Professor Caesar wishes to develop a matrix-multiplication algorithm that is asymptotically faster than Strassen’s algorithm. His algorithm will use the divide-and-conquer method, dividing each matrix into pieces of size \(n/4 \times n/4\), and the divide and combine steps together will take \(\Theta(n^2)\) time. He needs to determine how many subproblems his algorithm has to create in order to beat Strassen’s algorithm. If his algorithm creates \(a\) subproblems, then the recurrence for the running time \(T(n)\) becomes \(T(n) = aT(n/4) + \Theta(n^2)\). What is the largest integer value of \(a\) for which Professor Caesar’s algorithm would be asymptotically faster than Strassen’s algorithm?

Strassen’s algorithm has an asymptotic complexity of \(n^{\log_{2}7}\) and so we must find the set of values of \(a\) that beat this time and then select the highest integer among them.

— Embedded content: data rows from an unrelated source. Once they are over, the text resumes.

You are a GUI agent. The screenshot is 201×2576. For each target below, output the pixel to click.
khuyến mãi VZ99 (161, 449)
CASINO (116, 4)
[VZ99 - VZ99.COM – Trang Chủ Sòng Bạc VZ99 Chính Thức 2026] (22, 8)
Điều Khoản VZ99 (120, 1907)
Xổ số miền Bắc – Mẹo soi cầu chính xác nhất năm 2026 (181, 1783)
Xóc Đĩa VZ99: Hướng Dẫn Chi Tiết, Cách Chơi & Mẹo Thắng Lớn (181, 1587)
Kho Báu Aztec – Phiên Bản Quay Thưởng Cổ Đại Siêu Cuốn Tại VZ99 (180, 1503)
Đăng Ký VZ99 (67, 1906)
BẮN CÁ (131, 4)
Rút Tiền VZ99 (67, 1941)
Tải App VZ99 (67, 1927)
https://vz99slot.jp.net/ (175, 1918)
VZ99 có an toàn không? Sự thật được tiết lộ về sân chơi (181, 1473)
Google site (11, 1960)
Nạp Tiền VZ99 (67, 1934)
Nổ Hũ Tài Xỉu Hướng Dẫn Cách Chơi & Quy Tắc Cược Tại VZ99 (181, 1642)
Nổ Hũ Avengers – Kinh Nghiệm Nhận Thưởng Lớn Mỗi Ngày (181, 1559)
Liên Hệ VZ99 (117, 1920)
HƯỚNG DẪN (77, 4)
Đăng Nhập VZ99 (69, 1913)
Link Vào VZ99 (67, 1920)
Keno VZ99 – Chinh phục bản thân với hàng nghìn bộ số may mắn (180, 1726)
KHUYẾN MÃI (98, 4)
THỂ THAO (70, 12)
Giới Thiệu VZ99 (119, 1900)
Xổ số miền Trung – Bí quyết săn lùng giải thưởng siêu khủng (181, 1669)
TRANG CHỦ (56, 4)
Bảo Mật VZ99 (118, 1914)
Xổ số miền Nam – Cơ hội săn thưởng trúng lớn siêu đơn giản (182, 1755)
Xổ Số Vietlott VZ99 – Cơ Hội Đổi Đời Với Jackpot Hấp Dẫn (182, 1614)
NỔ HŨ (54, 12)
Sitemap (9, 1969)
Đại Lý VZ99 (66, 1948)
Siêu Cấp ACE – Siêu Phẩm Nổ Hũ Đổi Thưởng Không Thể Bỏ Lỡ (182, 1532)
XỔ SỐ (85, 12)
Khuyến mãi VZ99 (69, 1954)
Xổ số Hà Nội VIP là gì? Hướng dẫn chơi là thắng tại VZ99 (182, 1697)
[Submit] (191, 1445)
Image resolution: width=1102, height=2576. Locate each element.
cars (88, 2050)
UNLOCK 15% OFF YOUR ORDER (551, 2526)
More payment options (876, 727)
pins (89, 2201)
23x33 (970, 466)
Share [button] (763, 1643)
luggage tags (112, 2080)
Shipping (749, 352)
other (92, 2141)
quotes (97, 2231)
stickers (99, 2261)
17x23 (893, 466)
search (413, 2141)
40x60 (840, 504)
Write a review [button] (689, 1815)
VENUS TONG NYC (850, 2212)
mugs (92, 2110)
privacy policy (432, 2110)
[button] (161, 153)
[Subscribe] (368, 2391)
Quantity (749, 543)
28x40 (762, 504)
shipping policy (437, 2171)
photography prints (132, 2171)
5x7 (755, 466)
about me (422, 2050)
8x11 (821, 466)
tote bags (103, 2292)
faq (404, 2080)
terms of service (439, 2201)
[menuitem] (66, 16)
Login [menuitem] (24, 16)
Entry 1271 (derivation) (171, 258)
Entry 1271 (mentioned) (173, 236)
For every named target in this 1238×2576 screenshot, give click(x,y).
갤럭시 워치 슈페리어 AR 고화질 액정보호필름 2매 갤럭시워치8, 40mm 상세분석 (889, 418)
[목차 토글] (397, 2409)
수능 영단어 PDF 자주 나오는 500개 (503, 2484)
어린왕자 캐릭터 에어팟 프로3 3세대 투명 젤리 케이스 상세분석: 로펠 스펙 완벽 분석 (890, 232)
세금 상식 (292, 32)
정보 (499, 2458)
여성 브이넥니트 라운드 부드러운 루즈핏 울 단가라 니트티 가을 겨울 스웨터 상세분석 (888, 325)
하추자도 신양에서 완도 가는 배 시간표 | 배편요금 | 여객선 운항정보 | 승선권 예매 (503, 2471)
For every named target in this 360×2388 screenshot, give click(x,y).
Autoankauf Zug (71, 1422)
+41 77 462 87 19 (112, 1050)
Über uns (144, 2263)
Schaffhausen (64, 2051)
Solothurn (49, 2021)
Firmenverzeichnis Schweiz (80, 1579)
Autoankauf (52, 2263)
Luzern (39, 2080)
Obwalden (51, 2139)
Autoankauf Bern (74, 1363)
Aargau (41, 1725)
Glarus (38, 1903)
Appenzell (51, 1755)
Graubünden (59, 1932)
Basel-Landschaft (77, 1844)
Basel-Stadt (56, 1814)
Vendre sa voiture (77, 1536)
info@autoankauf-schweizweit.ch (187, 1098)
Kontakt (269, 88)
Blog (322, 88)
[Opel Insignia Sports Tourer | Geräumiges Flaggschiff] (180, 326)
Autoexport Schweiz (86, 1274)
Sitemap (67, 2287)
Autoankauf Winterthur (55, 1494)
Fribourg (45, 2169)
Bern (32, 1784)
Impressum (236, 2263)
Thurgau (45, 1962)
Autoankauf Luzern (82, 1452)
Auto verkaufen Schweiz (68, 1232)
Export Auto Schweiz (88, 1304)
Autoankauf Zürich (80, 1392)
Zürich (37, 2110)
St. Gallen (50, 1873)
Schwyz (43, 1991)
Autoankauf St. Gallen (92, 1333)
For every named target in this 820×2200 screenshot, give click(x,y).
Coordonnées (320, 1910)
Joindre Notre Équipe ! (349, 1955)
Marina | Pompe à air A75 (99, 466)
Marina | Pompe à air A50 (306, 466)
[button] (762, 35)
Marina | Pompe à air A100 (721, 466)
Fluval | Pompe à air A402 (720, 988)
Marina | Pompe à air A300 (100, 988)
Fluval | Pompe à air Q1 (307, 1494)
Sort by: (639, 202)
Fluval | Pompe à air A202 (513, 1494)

In order to satisfy Case 1, we must choose some integer \(a\) such that \(a > 4\) and then the output becomes simply \(\Theta(n^{\log_{4}a})\). Plotting \(\log_{4}x\) against \(\log_{2}7\) shows us the cross-over point is at \(x = 49\) which indicates that the set of integers we care about is \({5, 48}\) (graph). Thus the largest integer value of \(a\) for which Professor Caesar’s algorithm is asymptotically faster than Strassen’s algorithm is \(48\).